What’s in a face? If we are to believe research conducted over the last decade or so, the answer is: a lot. And according to a recent study, facial dimensions can even reveal a person’s sex drive. While men had a higher sex drive than women, in both sexes it was people with relatively wider faces that had this higher sex drive.
On its own, this finding seems surprising at best and crazy at worst – how could the shape of someone’s face possibly have anything to do with their libido? When viewed in the context of other studies, however, it starts becoming clearer that there may be some logic and truth to it. In fact, unlike the classic 19th-century approach of phrenology, the detailed study of head-shape to infer character, the study of facial appearance is largely (albeit not always) driven by careful consideration of biology and evolutionary theory.
Take another recent study where an artificial intelligence program correctly identified people as gay or straight – 81% of the time for men and 74% of the time for women – based on an analysis of their face. The study also found that, on average, gay men had more feminine facial features than straight men, while lesbian women had more masculine features than straight women. For the purpose of understanding what’s in a face, the finding that gay and lesbian faces have less sex-typical features is interesting because it aligns with one current model that suggests the development of sexual orientation is the result of hormone exposure in the womb.
Hormones probably also play a critical role in the first study about sex drive; wider faces (relative to height) have been linked to higher levels of testosterone. Testosterone, in turn, influences sex drive. In fact, facial width has been associated with other testosterone-linked characteristics, such as dominance and aggression. Together, these studies provide a clear picture that testosterone drives both behaviour and facial appearance.
Facial cues to behaviour are also automatically picked up by most people. Just think of the last time you met someone and thought he or she looked trustworthy, friendly or aggressive. It is very likely that other people would agree with your assessment; many studies show that people highly agree when it comes to gleaning personality or behavioural traits from faces. For example, in line with the wide-face-dominance association mentioned above, earlier studies have found that people tend to associate wide faces with dominant behaviour.
Our knack for perceiving characteristics from people’s faces is perhaps where phrenology comes back into play. People agree with each other about the characteristics that are presented in a face, but we oversimplify this task, ending up with overgeneralisations or even false perceptions. For example, there is excellent agreement between people about what makes a face look trustworthy or untrustworthy, but there seems to be no truth in these perceptions – it doesn’t actually mean that person is or isn’t trustworthy.

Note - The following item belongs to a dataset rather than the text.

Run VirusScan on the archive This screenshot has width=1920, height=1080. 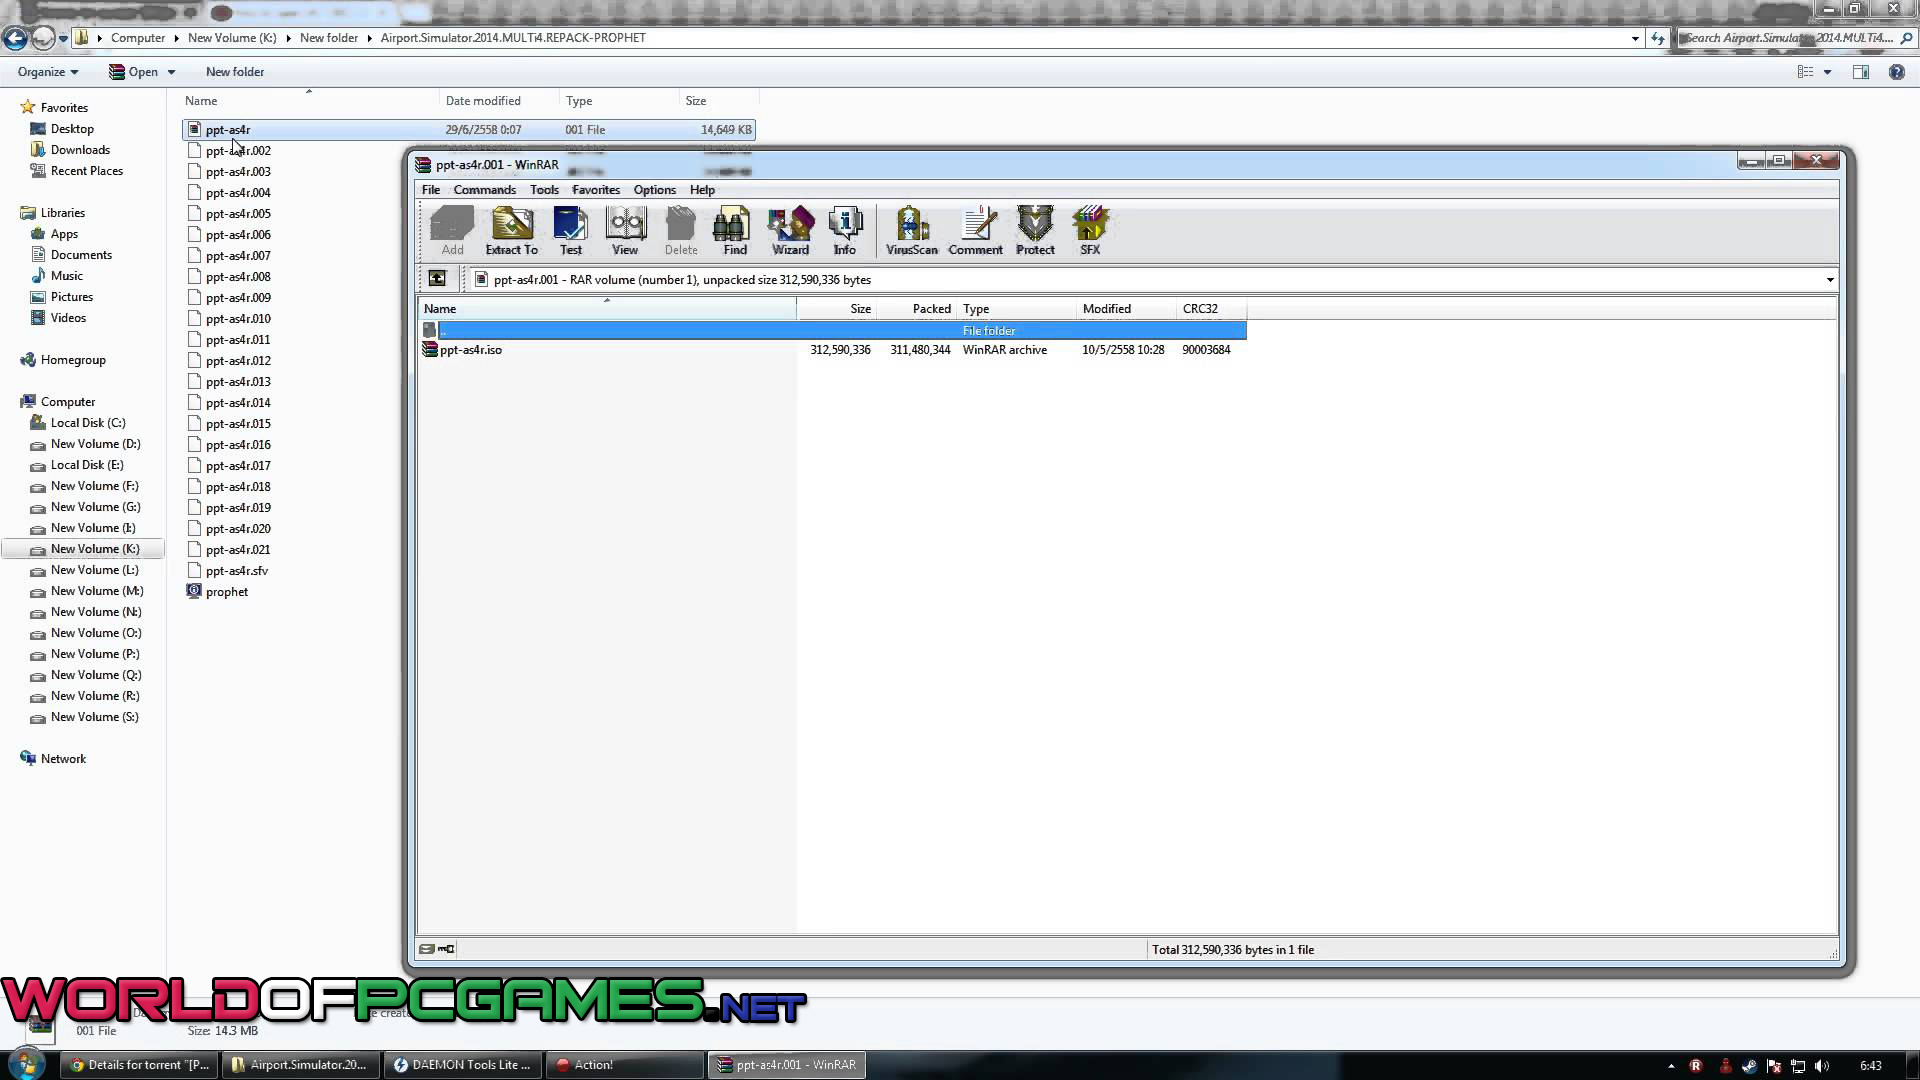tap(911, 231)
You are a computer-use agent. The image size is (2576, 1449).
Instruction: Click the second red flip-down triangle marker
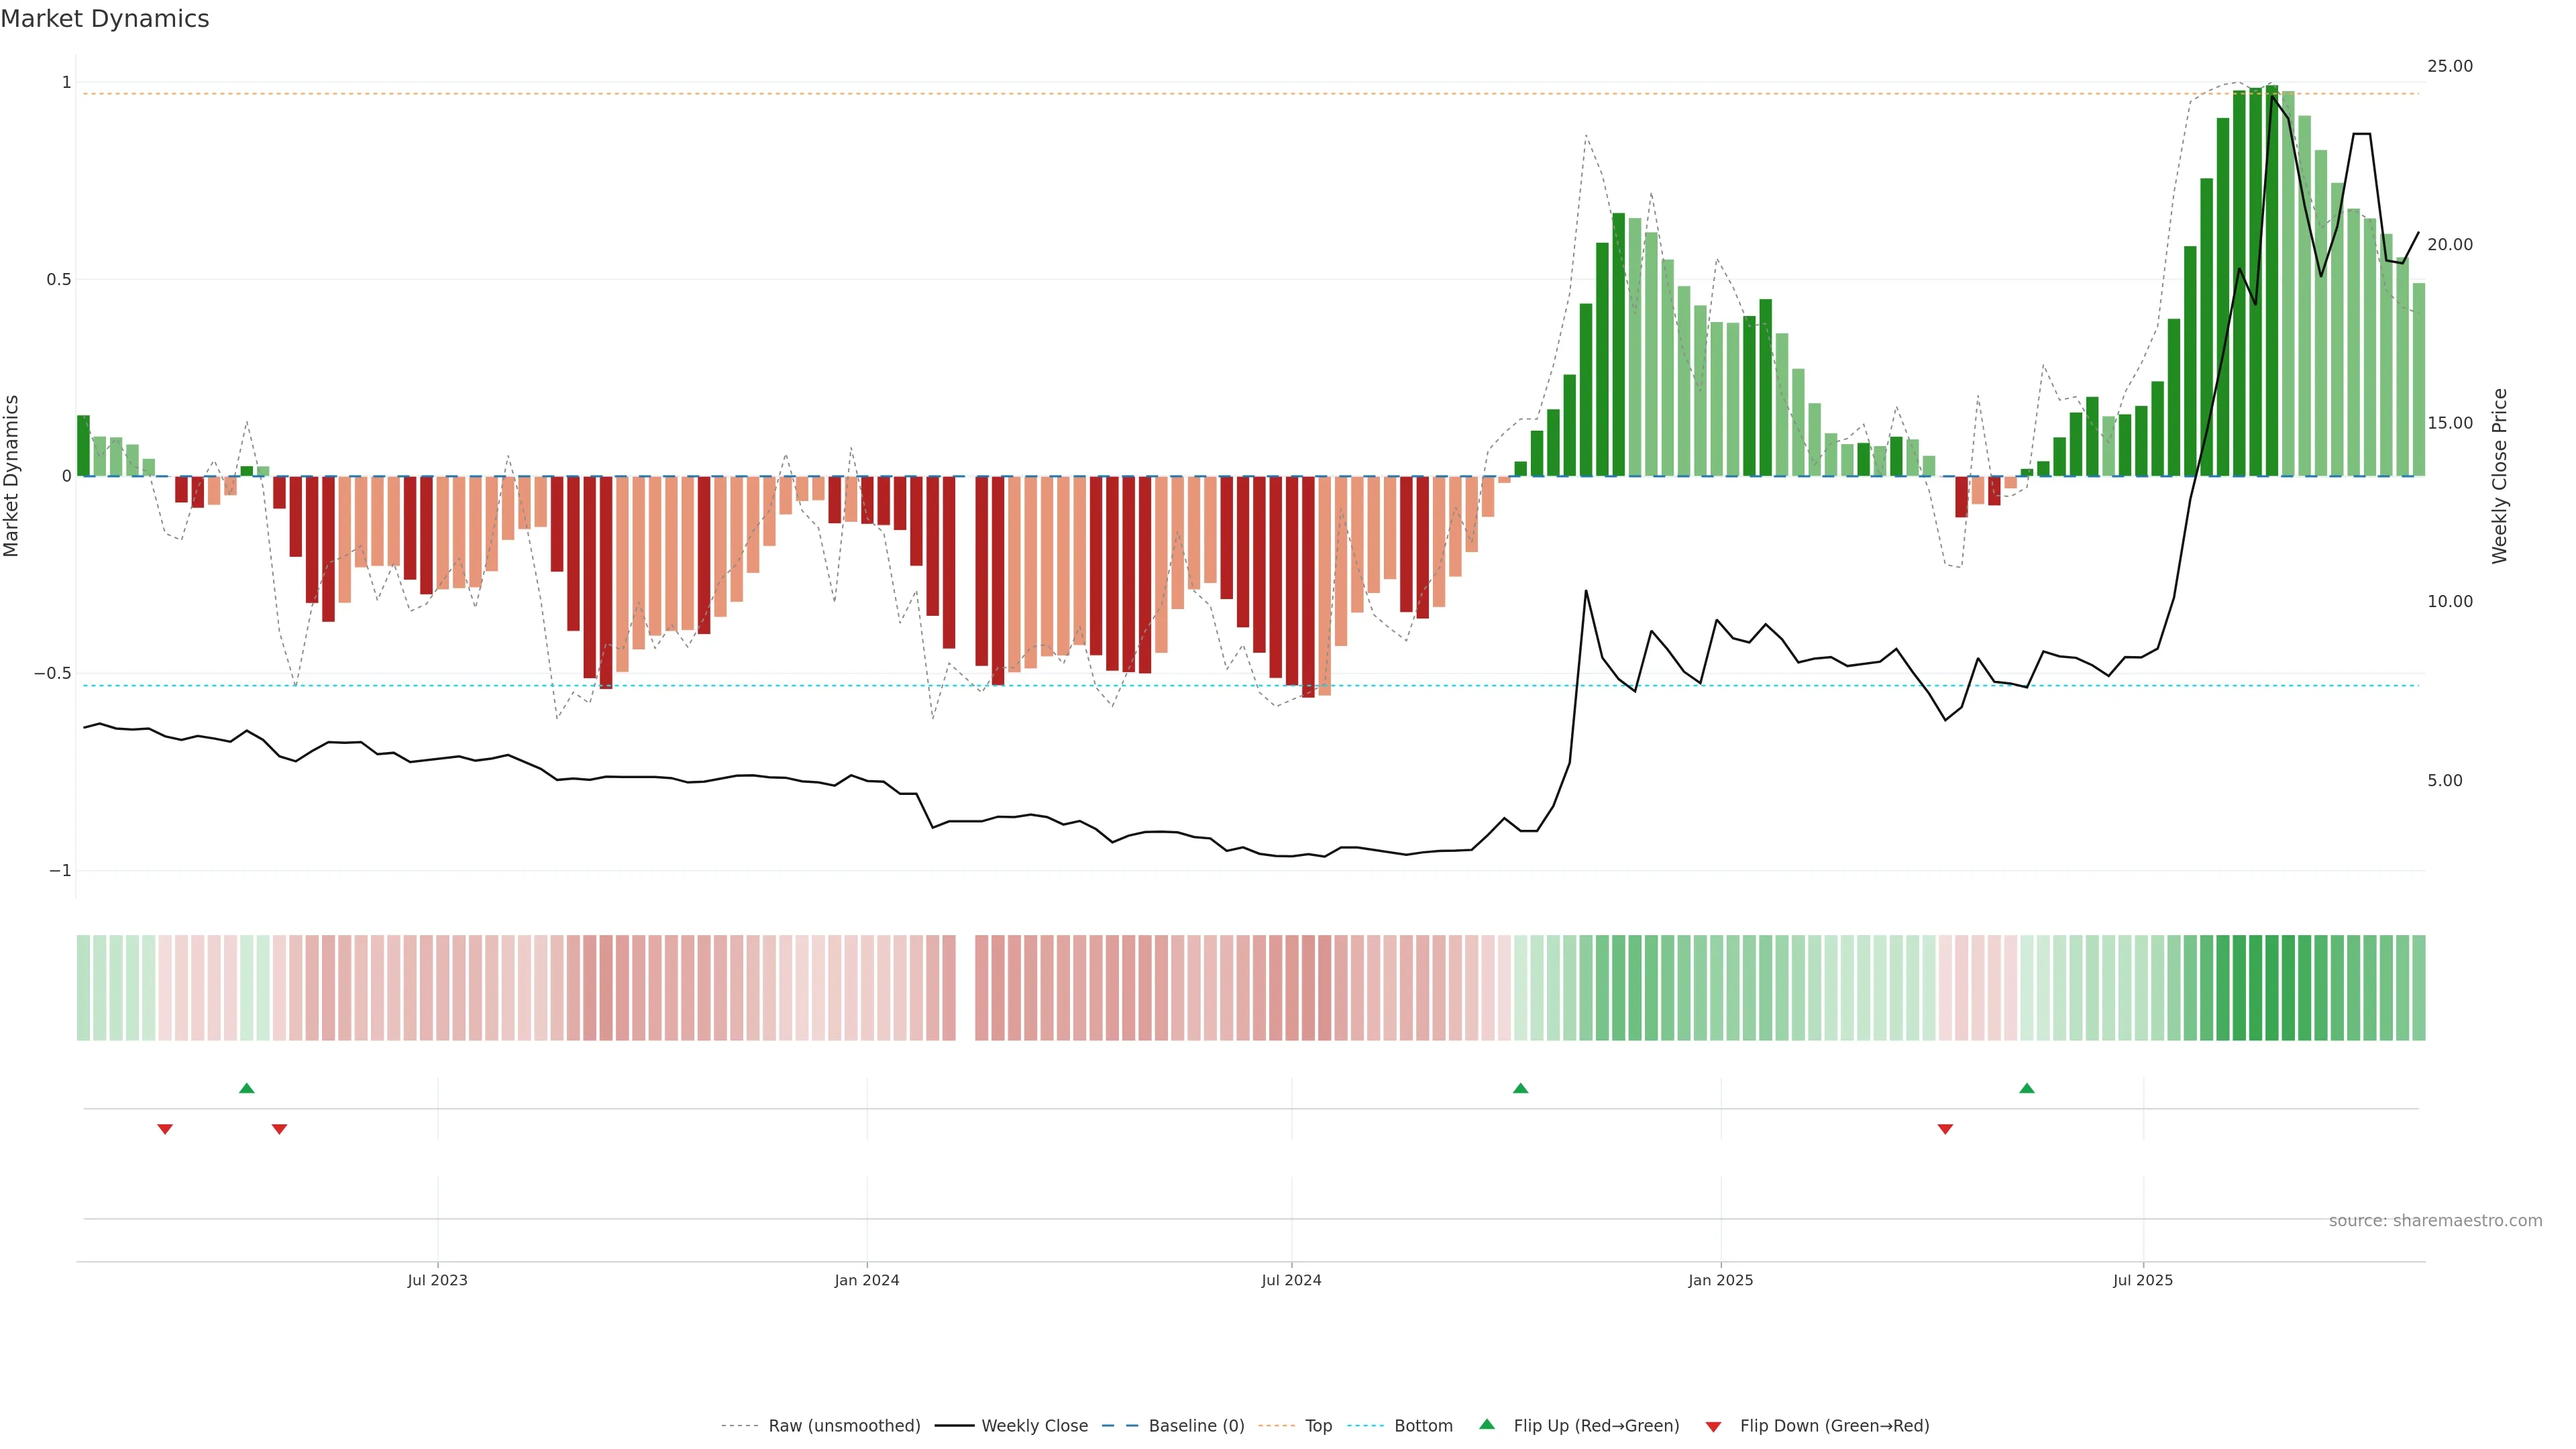tap(279, 1129)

A study conducted by Nick Rule and others found that in the lab, as well as the real world, people seen as untrustworthy were, as a group, no less trustworthy than those seen as highly trustworthy. In the lab, students were encouraged to cheat on a test and there was no difference in perceptions of trustworthiness from facial photographs of those students who did cheat and those who did not. Similarly, when shown pictures of military criminals and war heroes, observers did not rate trustworthiness any differently.
From an evolutionary perspective it makes sense for us to overgeneralise, especially when it comes to negative traits. It is safer to overestimate someone’s aggressiveness than to get beaten up when we don’t expect it. But that means we must be careful not to rely on first impressions too much.
Thinking back to the sex-drive study, while there is a link between facial width and sex drive, it would be wrong to conclude that every person with a wide face is a sex maniac. The association is present when looking across a large group of people, but is better thought of as a tendency rather than a fact present in each individual. Or put differently, if you take 100 people with wide faces and 100 people with narrow faces, the average sex drive in the wide-face group is likely higher, but there will also be people in the narrow-face group whose sex drive is very high or people in the wide-face group whose sex drive is very low.
On balance, studies on facial appearance are telling and well conducted, although there are certainly some that stretch the interpretation so the usual rule of thumb that if it sounds too good to be true, it probably is applies. We can tell a lot from faces including health, character and, yes, even sexual orientation. But while these characteristics are correctly gleaned at group level, we need to be careful not to make assumptions about individuals.